English cricketer (1924–2015)

David George William Fletcher (6 July 1924 – 27 April 2015) was an English cricketer who played for Surrey. He generally opened the batting, though he moved down the order towards the end of his career. He had a good range of strokes, most notably the drive and the hook.

Born in Sutton, Surrey, Fletcher joined Surrey immediately after the war. He had only a single game in 1946, but the following year established his place in the side and scored four hundreds. One of those came in strange circumstances, when he played for the North against the South at Kingston upon Thames because they were a man short.

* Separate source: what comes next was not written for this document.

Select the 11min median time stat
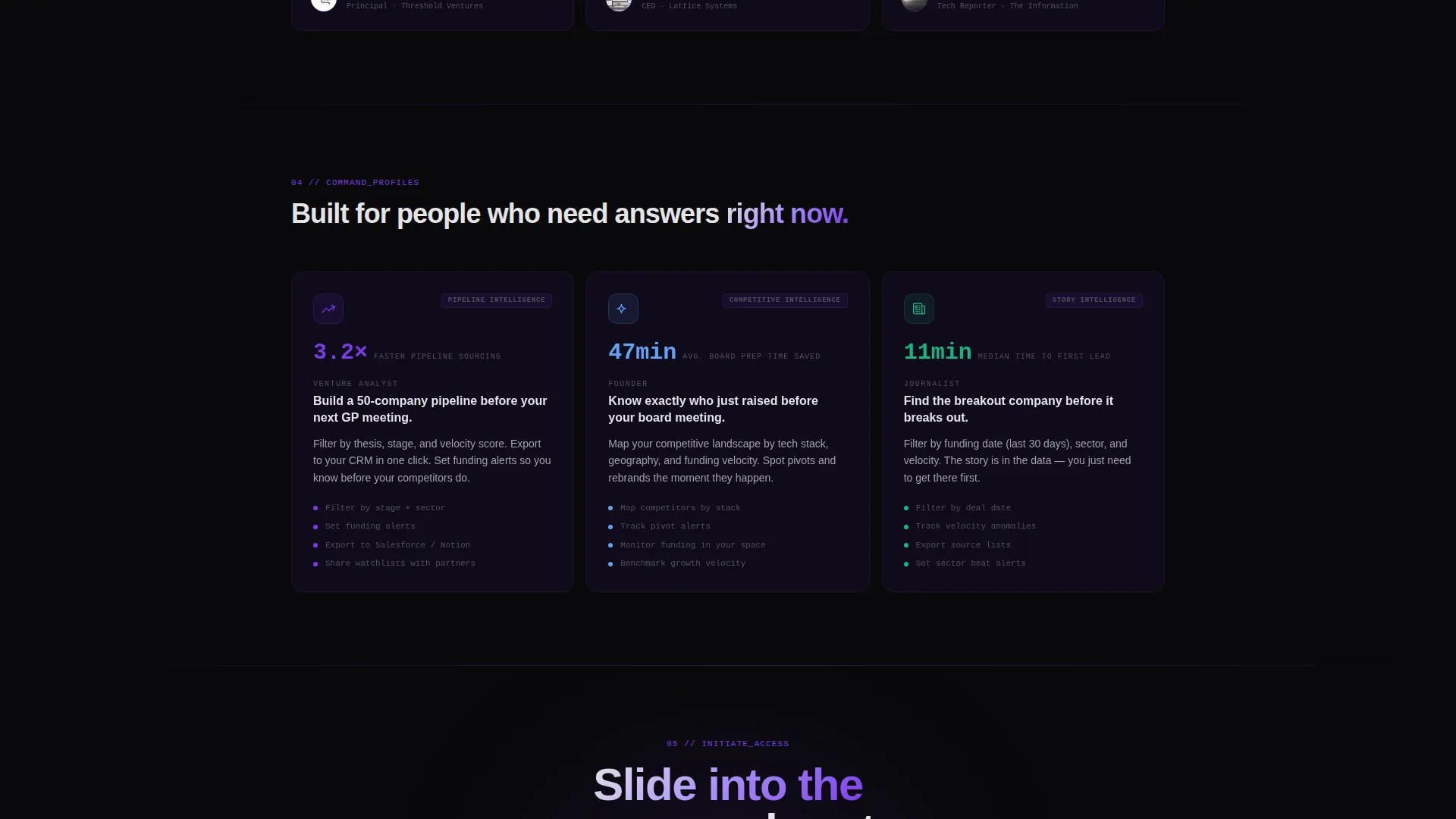Screen dimensions: 1456x819 click(1007, 352)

From 1948 to 1951 he fared poorly, but he returned to form in 1952, when his 1960 runs at 37.96 made an important contribution to the first of Surrey's seven successive County Championship wins. He also did well in 1953, but after that rather fell away, although he kept his place in the side. He had a good season in 1960, but the following year he played in only one match after mid-May and announced his retirement.

He died on 27 April 2015.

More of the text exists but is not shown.